H/T: Theologies – Theology for Normal People (here)
One of the weird things about Western theology is how completely it ignores the existence of Orthodox Church. People often talk about the difference between Catholics and Protestants as though they’re the only sort of Christians. The Orthodox have various responses to this oversight on our part: sometimes they ignore us right back, sometimes they take revenge by arguing that everything that is wrong with the world is the fault of the West.
Christos Yannaras is one of the people we perhaps shouldn’t ignore. In the Orthodox Church he’s like Rowan Williams crossed with Stanley Hauerwas crossed with John Milbank. Maybe. Andrew Louth says that he is ‘without doubt the most important living Greek Orthodox theologian’. Bet you feel about about not having heard about him now, huh?
Yannars’ On the Absence and Unknowability of God takes a classic contemporary Orthodox-theological approach: he highlights a problem in Western thought, explaining why it’s the Catholics’ fault, and argues that if we’d just stayed Orthodox everything would have been fine. In this case, the problem is the death of God. Nietzsche announced that God was dead, and he’s sometimes blamed for the subsequent growth of atheism in the West. But Heidegger argues that it’s not Nietzsche’s fault: all he was doing was prophetically announcing the imminent failure of European metaphysics. He says that European thought has basically turned God into nothing more than an anchor for everything else: God is there so we can explain why the universe made sense, so we can say that there’s some original source from which everything else comes. God is the answer which puts a stop to the endless question: but why? Eventually, the answer is ‘Because God’. Why do we exist? Because God created us. How can we trust our reason? Because God is rational and God came first. As soon as we start to use God like that, there’s always the possibility that someone will come along and prove that there isn’t any guarantee that we’re rational, and so the whole idea of God will collapse, which is roughly what Yannaras thinks has happened in the West.
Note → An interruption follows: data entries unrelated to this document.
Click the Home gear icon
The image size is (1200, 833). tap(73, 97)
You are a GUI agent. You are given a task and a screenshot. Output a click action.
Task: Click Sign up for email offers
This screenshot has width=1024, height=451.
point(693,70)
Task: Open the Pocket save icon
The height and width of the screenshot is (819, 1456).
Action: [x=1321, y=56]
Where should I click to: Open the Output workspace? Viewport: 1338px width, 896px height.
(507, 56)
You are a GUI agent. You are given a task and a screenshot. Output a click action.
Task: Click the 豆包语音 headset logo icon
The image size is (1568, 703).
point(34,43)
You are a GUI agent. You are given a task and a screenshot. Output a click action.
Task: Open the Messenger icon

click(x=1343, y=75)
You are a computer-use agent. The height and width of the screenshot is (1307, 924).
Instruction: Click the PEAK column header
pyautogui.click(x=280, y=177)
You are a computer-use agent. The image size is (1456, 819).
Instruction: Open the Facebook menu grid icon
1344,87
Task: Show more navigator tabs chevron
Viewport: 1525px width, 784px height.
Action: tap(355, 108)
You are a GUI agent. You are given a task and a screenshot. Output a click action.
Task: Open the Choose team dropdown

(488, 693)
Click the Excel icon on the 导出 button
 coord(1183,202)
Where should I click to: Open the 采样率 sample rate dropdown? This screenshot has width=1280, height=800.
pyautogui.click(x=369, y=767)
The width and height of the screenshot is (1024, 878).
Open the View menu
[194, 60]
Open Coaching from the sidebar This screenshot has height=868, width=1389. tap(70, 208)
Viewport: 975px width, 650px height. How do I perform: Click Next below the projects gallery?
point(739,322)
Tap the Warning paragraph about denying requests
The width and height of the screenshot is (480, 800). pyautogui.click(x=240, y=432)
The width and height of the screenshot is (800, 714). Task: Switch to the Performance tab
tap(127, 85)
Apophatic theology, in this God-logic, ends up being part of the problem. If we can never fully understand the rational principle (God) on which everything else depends, we can start asking questions. We get skeptical, we get agnostic and then, bang! All of a sudden, we’ve become Richard Dawkins. But for Yannaras, God was never meant to be an axiom, a first principle, a logical necessity. We have a relationship with God, who loves us, and apophatic theology isn’t meant to be about a logical incomprehensibility at the foundation of all being, it’s meant to be about the fact that we can never fully articulate our experience of loving and being loved by God.
So for Yannaras, Heidegger and Nietzsche aren’t atheists exactly, but point us towards a better, more plausible idea of God. Instead of thinking they understand what God is and how he caused everything, they leave God’s place empty. God isn’t dead, God is absent or unknowable. To think about how we come to know God, Yannaras uses the Eastern distinction between God’s energies and God’s essence. God’s essence is, er, the essence of God, God in Godself. God’s energies are God’s activities in the world, creating, redeeming, and all that shebang. We can know God’s energies but not God’s essence, so knowing God through the world is a bit like knowing Banksy only through his artwork, or knowing Salinger only through Catcher in the Rye. An artists’ work can tell us a lot about the artist, but they can’t tell us what the artist is like in themselves.
So apophatic theology for Yannaras is important for two reasons: firstly, because of the unbridgeable divide between God’s essence and God’s energies, which means we can never speak about God’s essence; and secondly because language always falls short of the richness of relationships: with God, we can experience more than we can speak of.